**SUPPLIED INFORMATION**
⁂

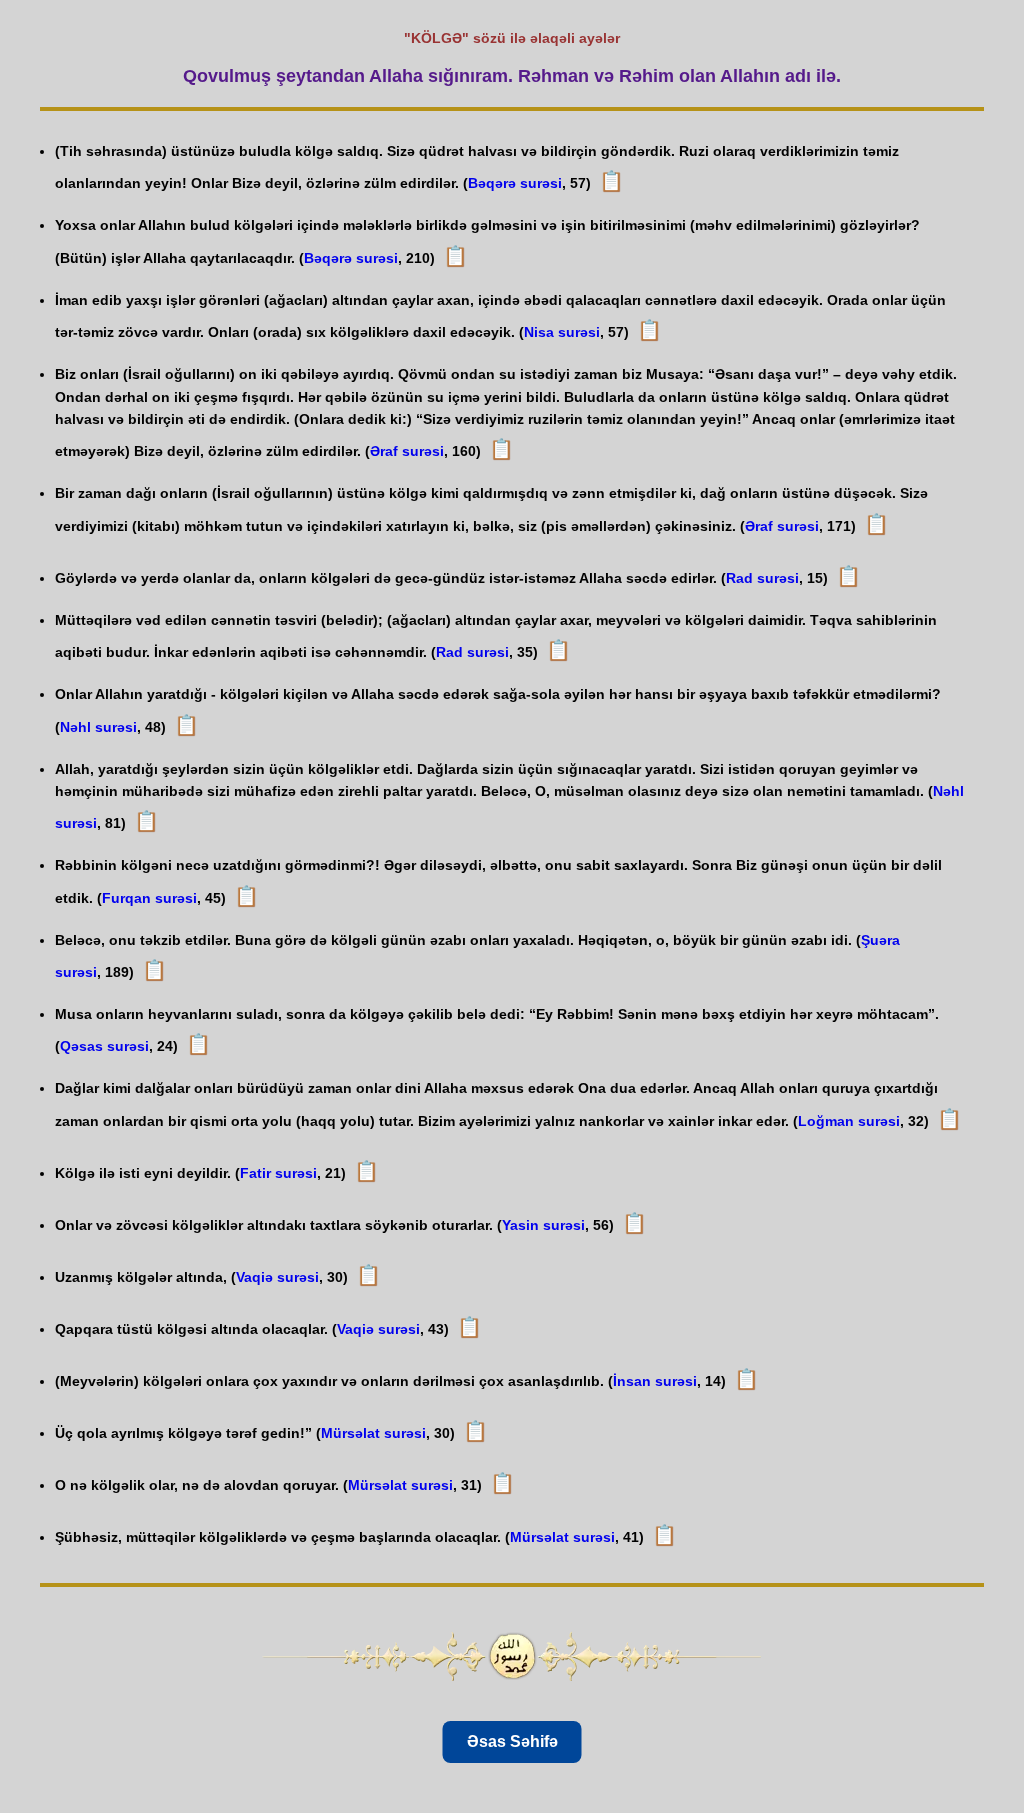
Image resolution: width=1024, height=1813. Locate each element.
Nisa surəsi (562, 332)
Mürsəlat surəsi (373, 1433)
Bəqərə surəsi (515, 183)
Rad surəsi (762, 578)
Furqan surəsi (149, 898)
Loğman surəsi (849, 1121)
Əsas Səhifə (512, 1741)
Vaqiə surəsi (277, 1277)
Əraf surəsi (407, 451)
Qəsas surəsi (104, 1046)
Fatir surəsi (278, 1173)
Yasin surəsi (543, 1225)
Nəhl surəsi (98, 727)
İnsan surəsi (655, 1381)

⁂

**ACTIVITY**
Each line from the one that contains "Loğman surəsi (849, 1121)" through the last line of the listing above should be written out exactly, and no other line.

**THE ANSWER**
Loğman surəsi (849, 1121)
Əsas Səhifə (512, 1741)
Vaqiə surəsi (277, 1277)
Əraf surəsi (407, 451)
Qəsas surəsi (104, 1046)
Fatir surəsi (278, 1173)
Yasin surəsi (543, 1225)
Nəhl surəsi (98, 727)
İnsan surəsi (655, 1381)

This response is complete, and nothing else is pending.